**STATED TASK**: Echo the rows word for word, starting at the line that contains "This screenshot has height=388, width=526." and continuing down to the last of the rows, both ends included.

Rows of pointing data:
********************

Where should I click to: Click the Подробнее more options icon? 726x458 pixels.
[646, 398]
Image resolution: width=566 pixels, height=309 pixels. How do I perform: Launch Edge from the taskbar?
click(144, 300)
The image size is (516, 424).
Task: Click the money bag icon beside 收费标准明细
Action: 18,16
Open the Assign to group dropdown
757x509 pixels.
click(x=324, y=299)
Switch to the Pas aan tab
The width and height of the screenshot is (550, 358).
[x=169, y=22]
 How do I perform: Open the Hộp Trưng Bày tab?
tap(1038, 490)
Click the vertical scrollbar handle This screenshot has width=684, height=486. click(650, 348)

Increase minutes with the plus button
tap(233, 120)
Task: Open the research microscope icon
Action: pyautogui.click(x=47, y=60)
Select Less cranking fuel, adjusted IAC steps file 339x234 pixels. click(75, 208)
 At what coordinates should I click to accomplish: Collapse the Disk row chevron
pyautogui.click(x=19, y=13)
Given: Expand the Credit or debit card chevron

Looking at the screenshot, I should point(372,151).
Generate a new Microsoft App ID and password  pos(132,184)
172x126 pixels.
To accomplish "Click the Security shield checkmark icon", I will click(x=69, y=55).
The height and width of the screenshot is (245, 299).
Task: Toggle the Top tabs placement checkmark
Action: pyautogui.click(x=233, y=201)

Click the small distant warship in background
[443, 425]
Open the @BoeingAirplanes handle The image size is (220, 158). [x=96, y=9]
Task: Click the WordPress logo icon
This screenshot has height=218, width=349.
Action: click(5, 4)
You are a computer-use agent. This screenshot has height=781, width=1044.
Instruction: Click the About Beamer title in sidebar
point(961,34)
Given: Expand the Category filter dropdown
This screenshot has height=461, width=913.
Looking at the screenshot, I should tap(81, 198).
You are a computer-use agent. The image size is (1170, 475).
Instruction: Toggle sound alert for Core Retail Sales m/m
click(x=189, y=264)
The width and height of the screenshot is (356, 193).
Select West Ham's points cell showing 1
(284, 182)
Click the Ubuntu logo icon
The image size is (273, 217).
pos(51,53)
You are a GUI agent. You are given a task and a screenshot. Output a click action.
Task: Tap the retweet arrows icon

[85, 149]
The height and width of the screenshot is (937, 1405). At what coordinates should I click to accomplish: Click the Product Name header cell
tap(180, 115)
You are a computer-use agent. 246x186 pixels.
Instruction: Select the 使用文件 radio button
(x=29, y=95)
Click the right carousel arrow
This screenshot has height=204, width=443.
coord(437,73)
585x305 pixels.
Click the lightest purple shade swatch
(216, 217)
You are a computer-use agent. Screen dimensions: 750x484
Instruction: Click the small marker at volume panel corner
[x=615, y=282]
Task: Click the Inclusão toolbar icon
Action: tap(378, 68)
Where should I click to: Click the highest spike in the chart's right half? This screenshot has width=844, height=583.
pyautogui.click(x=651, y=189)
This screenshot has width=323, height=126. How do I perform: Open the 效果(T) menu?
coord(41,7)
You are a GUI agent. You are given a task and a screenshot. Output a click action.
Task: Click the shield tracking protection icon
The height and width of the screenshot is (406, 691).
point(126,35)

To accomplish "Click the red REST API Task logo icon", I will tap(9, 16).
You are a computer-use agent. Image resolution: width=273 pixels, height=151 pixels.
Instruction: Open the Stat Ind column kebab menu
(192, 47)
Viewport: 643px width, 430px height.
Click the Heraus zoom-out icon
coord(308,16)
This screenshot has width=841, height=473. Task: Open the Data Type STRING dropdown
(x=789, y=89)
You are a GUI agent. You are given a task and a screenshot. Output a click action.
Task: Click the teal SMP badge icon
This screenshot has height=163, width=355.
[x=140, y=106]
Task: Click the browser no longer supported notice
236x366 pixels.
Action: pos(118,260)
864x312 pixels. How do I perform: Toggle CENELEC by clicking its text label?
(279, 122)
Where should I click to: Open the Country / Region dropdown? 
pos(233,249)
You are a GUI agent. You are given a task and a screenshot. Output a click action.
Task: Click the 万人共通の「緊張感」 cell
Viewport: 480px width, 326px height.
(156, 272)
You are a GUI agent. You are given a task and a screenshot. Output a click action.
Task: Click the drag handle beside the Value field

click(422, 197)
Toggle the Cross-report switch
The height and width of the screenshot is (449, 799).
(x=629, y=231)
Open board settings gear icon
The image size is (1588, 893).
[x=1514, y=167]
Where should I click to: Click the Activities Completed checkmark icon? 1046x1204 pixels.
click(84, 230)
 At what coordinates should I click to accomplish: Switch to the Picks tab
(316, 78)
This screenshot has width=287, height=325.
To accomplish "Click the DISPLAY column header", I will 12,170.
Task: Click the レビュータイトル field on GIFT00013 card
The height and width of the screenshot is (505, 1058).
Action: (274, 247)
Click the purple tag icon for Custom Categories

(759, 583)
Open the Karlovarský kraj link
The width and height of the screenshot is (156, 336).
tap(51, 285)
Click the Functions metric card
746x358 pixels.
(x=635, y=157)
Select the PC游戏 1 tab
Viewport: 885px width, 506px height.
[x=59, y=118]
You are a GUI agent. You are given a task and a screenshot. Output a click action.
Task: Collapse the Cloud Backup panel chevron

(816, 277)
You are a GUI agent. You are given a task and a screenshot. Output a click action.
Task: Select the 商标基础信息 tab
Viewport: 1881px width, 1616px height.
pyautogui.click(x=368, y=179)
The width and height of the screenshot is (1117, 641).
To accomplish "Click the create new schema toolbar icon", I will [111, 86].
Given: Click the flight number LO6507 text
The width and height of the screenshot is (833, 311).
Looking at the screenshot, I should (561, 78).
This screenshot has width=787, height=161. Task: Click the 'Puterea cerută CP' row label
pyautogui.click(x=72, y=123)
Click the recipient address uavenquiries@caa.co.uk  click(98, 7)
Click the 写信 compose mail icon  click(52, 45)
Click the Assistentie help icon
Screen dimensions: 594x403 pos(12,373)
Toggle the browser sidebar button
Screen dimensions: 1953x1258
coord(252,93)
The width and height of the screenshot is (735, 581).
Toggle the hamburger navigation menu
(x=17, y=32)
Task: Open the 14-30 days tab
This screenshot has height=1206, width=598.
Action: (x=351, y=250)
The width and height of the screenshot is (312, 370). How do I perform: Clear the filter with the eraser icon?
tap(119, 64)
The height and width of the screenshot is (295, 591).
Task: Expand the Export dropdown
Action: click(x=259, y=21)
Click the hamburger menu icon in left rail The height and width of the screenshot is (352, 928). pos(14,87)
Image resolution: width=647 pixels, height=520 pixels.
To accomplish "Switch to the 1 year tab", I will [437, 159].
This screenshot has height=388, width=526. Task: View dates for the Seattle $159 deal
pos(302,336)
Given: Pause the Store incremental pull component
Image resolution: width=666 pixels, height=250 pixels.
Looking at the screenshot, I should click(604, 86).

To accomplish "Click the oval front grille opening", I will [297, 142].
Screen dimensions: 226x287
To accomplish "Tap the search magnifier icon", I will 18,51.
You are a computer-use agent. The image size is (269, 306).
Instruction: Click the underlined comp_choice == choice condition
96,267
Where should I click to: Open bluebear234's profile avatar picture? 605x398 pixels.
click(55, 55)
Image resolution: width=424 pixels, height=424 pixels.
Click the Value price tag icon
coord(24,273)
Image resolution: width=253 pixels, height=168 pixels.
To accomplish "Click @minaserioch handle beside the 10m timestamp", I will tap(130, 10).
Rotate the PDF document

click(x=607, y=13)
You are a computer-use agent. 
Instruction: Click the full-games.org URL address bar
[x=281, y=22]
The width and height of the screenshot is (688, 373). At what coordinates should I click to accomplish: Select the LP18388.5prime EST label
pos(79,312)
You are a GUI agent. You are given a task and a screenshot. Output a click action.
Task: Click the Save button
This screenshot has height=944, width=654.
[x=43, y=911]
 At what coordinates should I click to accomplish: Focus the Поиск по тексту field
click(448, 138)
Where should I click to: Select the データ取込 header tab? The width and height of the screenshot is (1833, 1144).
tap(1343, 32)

********************

**ANSWER TO THIS EXERCISE**:
This screenshot has height=388, width=526. Task: View dates for the Seattle $159 deal
pos(302,336)
Given: Pause the Store incremental pull component
Image resolution: width=666 pixels, height=250 pixels.
Looking at the screenshot, I should click(604, 86).

To accomplish "Click the oval front grille opening", I will [297, 142].
Screen dimensions: 226x287
To accomplish "Tap the search magnifier icon", I will 18,51.
You are a computer-use agent. The image size is (269, 306).
Instruction: Click the underlined comp_choice == choice condition
96,267
Where should I click to: Open bluebear234's profile avatar picture? 605x398 pixels.
click(55, 55)
Image resolution: width=424 pixels, height=424 pixels.
Click the Value price tag icon
coord(24,273)
Image resolution: width=253 pixels, height=168 pixels.
To accomplish "Click @minaserioch handle beside the 10m timestamp", I will tap(130, 10).
Rotate the PDF document

click(x=607, y=13)
You are a computer-use agent. 
Instruction: Click the full-games.org URL address bar
[x=281, y=22]
The width and height of the screenshot is (688, 373). At what coordinates should I click to accomplish: Select the LP18388.5prime EST label
pos(79,312)
You are a GUI agent. You are given a task and a screenshot. Output a click action.
Task: Click the Save button
This screenshot has height=944, width=654.
[x=43, y=911]
 At what coordinates should I click to accomplish: Focus the Поиск по тексту field
click(448, 138)
Where should I click to: Select the データ取込 header tab? The width and height of the screenshot is (1833, 1144).
tap(1343, 32)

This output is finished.